MATERIAL SUPPLIED:
--------------------------------------------------

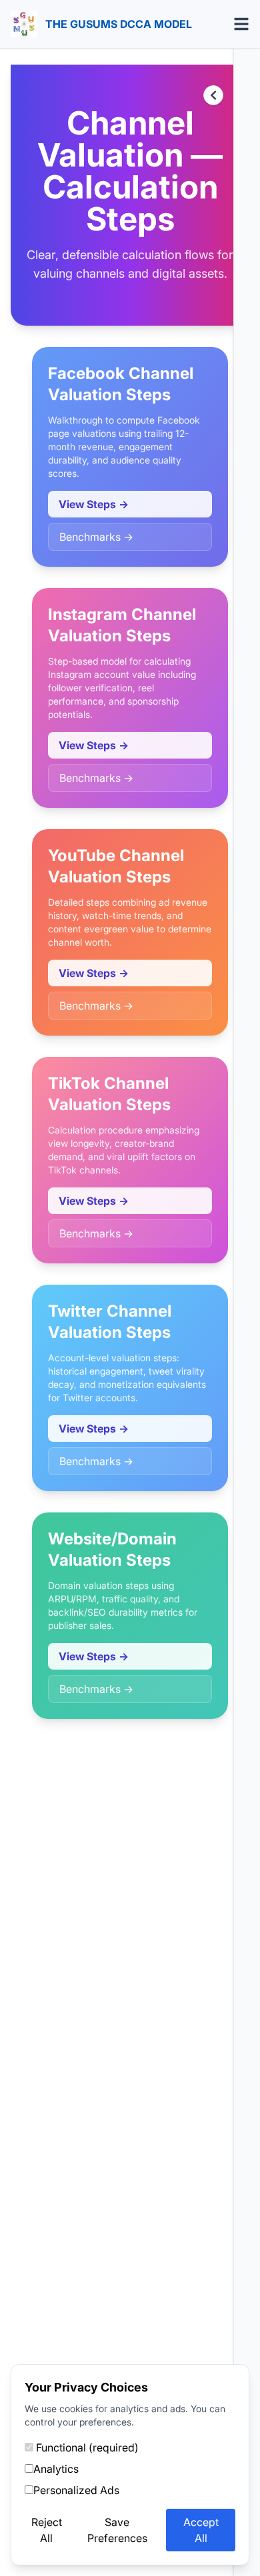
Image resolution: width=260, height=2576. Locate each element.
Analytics (56, 2468)
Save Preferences (117, 2530)
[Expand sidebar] (213, 95)
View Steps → (94, 504)
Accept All (201, 2530)
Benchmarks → (96, 536)
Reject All (46, 2530)
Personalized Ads (76, 2490)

--------------------------------------------------

Give back exactly the lines from the line holding "Save Preferences (117, 2530)" through the last line of the listing, including both.

ANSWER BOX:
Save Preferences (117, 2530)
[Expand sidebar] (213, 95)
View Steps → (94, 504)
Accept All (201, 2530)
Benchmarks → (96, 536)
Reject All (46, 2530)
Personalized Ads (76, 2490)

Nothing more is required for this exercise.